Leadenhall Market, City of London Artist-in-Residence project 2022
Someone in a pub, in London, dozed off for a few moments & during that time an ancient God came back. Just a glitch in the space time grid. A God released by a mortal who briefly let their guard down. Human brains are the only places those ancient Gods can live now - we no longer believe they exist anywhere else externally, or that they are available to us. The God that was uncorked was Baccus, & in his few moments of freedom he crossed the Leadenhall Market. A short journey, but one that affected several different people.
This idea was explored by James Hudson during his 2022 residency. Using B&W film photographs taken at the market & a fictional text, he produced 30 large prints, that were displayed on site, & a 40 page zine.
Bacchus (also known as Dionysus) was the God of wine, vegetation, fertility, festivity, ritual madness, religious ecstasy & theatre. A Roman mosaic of Bacchus riding a tiger was discovered in London during building work close to the site of the Leadenhall Market. The surviving mosaic pieces were transferred to The British Museum in 1880.
James Hudson is an artist making fictional work that combines original photography, text & collage. Initially he photographed BMX & Skateboard culture & later became a commercial photographer. Drawn to literature, film photography’s unpredictability & how B&W images close typography & illustration’s visual gaps, he then developed an art practice.

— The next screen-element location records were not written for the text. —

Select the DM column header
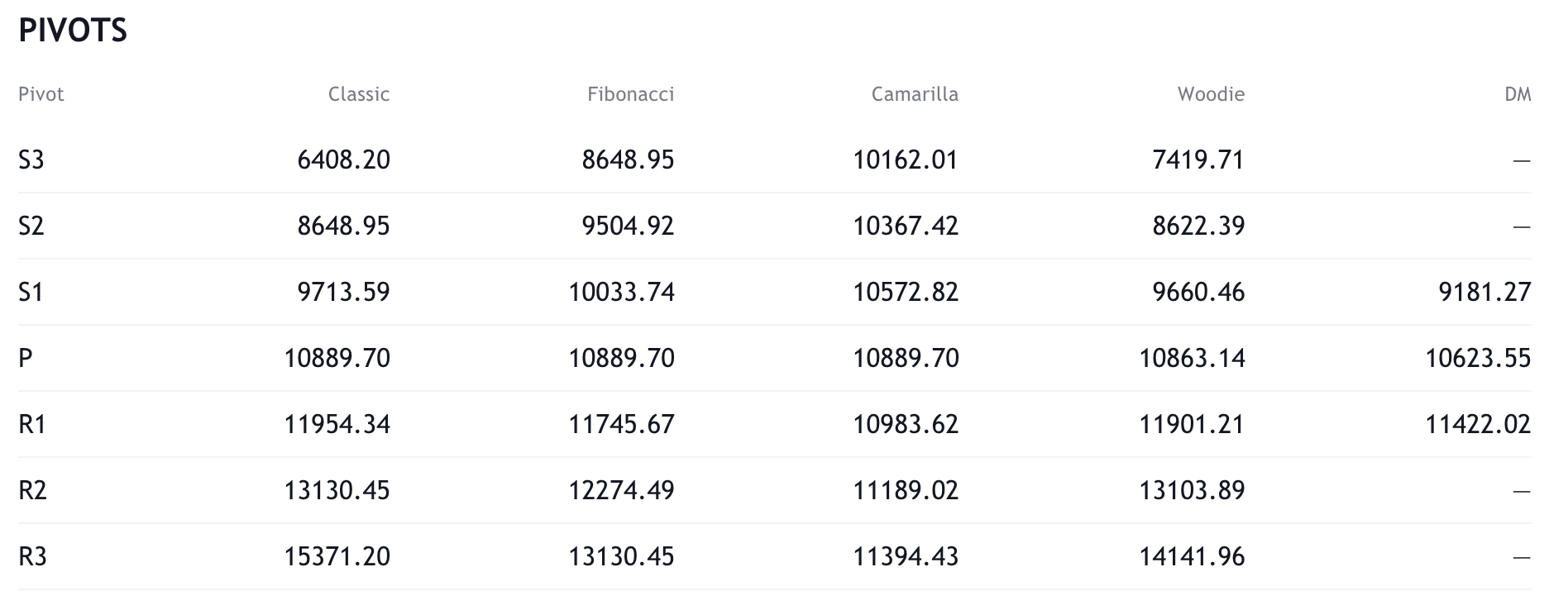This screenshot has height=610, width=1568. [1517, 94]
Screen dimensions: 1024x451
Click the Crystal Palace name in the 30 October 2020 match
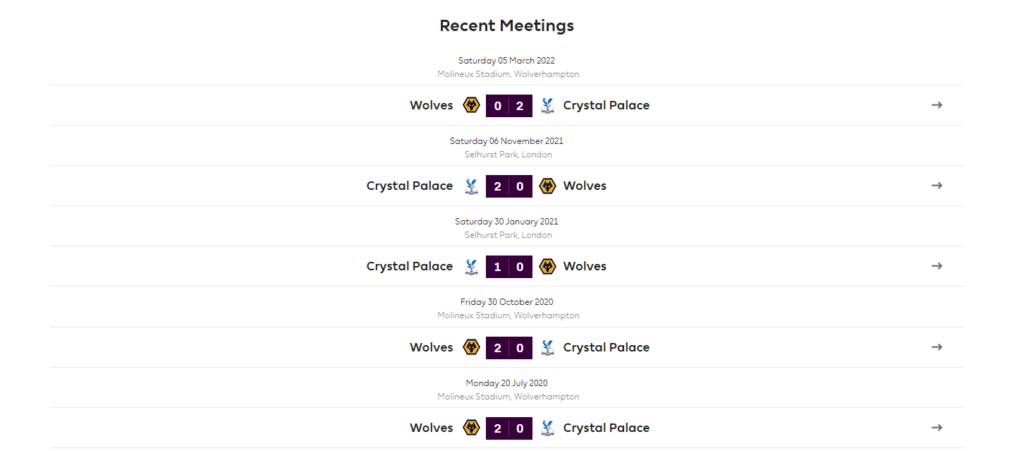607,347
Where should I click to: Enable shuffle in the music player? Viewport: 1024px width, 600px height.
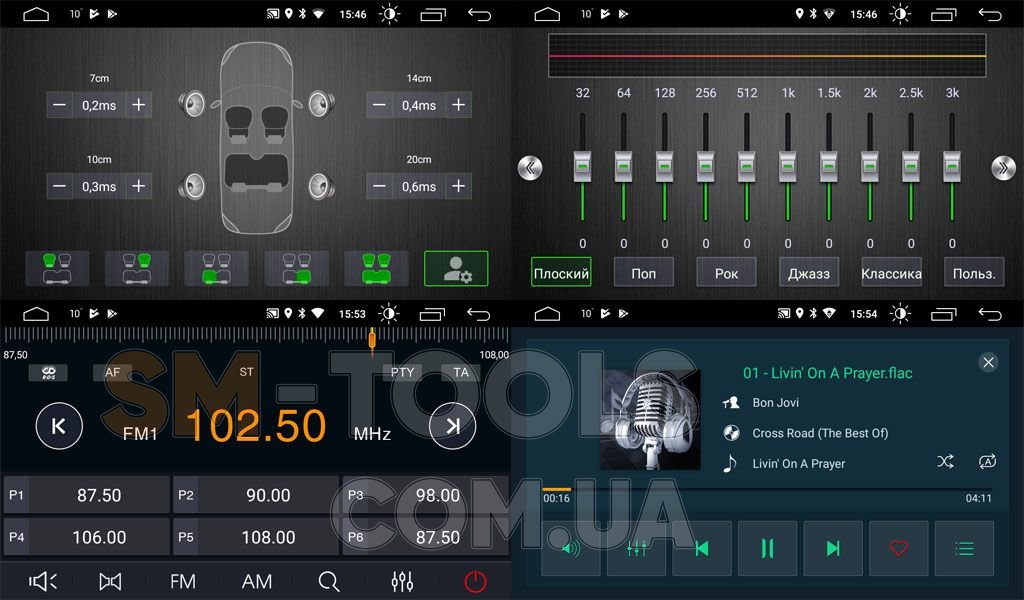945,461
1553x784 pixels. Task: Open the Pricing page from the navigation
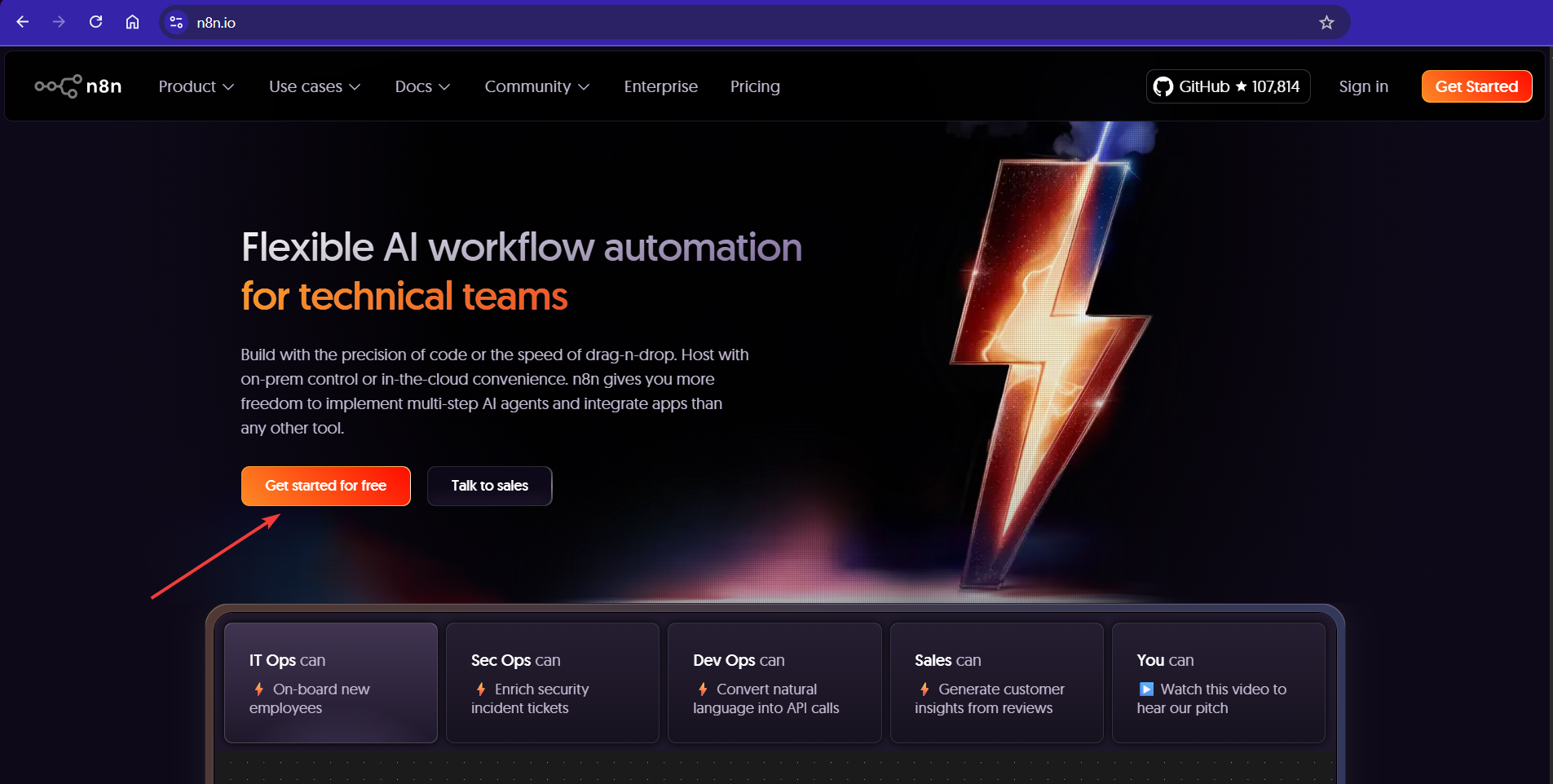pyautogui.click(x=755, y=86)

For his M.A. he extended Mary Wollstonecraft’s unfinished 1787 story ‘The Cave of Fancy’ into a photo-text novel. He has received commissions from Ffotogallery & the Welsh Assembly, exhibited at the Format & Diffusion festivals, completed residencies for the Ashmolean Museum, The Dee Valley & Leadenhall Market in London. He is currently producing a project in serval international ‘chapters’ about migration, crypto-currency & our evolution into ‘digital' humans. Inspiration comes from literature, history & illustration, particularly work with a surrealist & gothic flavour. His narratives often have gaps for readers to fill in & are usually printed as B&W zines.